15 folktales from South India

Dakshin: South Indian Myths and Fables Retold is a collection of 15 folktales from South India. Authored by Nitin Kushalappa and illustrated by Pari Satarkar (artwork and cover illustration) and Isha Nagar (cover design), It was published by Puffin India (a subdivision of Penguin Random House) in 2023. The book features tales of sorcerers, gods, goddesses, fairies, animals, village folk, hunters, kings, and queens. The folk tales are based on diverse sources, drawn from books, songs sung at local temples, verses from regional languages, retellings of popular folklore, movies, and even comic books. This work of fiction is primarily meant for children and young adults.

== Stories ==

1. The Tale of the Mynah who never gave up
2. The Tale of Bala Nagamma and the Evil Sorcerer
3. The Giant Red Kangaroo, the Queen and the Hunter
4. The Tale of the Singing Drum
5. The Blessings of Vishnu
6. The Cat and the Fly's Delicious Congee
7. The Cow and the Tiger
8. The Seven Fairy Princesses
9. The Tale of the Last Sun
10. The Tale of the Miser
11. The Tale of the Jungle River
12. The Tale of the Boy Champion
13. The Tale of the Good Boy
14. The Moon Prince
15. The Sage and the River

==Reception==

Sammohinee Ghosh of Mid-day, a Mumbai daily, states that "Kushalappa’s writing strikes the reader through its detailed and in-depth research."

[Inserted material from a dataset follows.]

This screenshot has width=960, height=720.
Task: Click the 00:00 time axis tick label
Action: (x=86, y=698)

Shweta Sharan of the Mint, a New Delhi-based publication under HT Media, states, "Keen to retell and document fables and myths from India, Nitin Kushalappa MP has collected 15 fantastic folk tales from South India in his latest book, 'Dakshin: South Indian Myths and Fables Retold'. Published by Puffin (an imprint of Penguin Random House India), the book is filled with tales of evil sorcerers, gods, goddesses, fairies, animals, village folk, hunters, kings, and queens."

Author C P Belliappa writes in Star of Mysore, "In retelling these stories, Nitin has given them a new flavour with his distinctive writing style... Each of the stories takes the reader on a whirlwind of fantasy. By the time the story peaks the reader is drawn into the vortex of the tale wondering what comes next. Every story invariably has an unexpected ending. And every story has a moral. The book is targeted at children nine years and older. It’s a collection that can be enjoyed by young adults, adults, and senior citizens as well... The book is on its way to becoming a classic. "

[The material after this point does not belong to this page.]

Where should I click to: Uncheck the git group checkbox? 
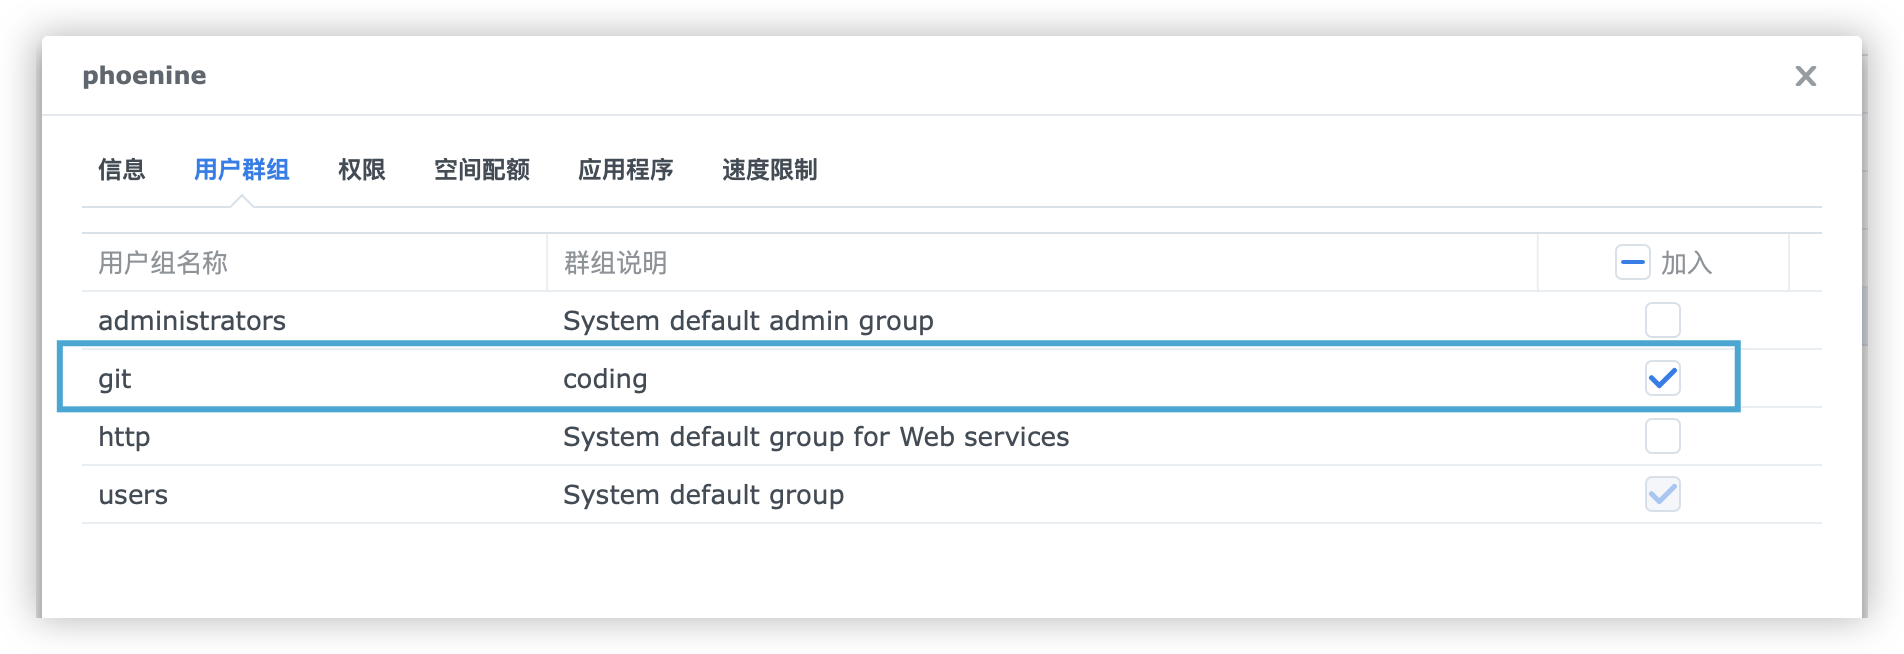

Md. Faizan Moquim wrote about the book in The Book Review in November 2023. He says that, "Kushalappa’s skillful narration keeps the reader anticipating the next twist and provides ample occasion to relish the world of folklore. The author, however, does not attempt to tease out differences between fables, myths, and folktales. A note toward this end in the introduction would have added clarity to these seemingly interchangeable terms for the young readers... Kushalappa’s retelling is certainly bound to inspire readers to find new horizons of meaning."

==Awards==
Dakshin was shortlisted for the 2023 Atta Galatta-Bangalore Literature Festival Book Prize in the children's fiction category. In 2025, this book got its author the
Sahitya Akademi's Bal Sahitya Puraskar, India's highest national award for children's literature.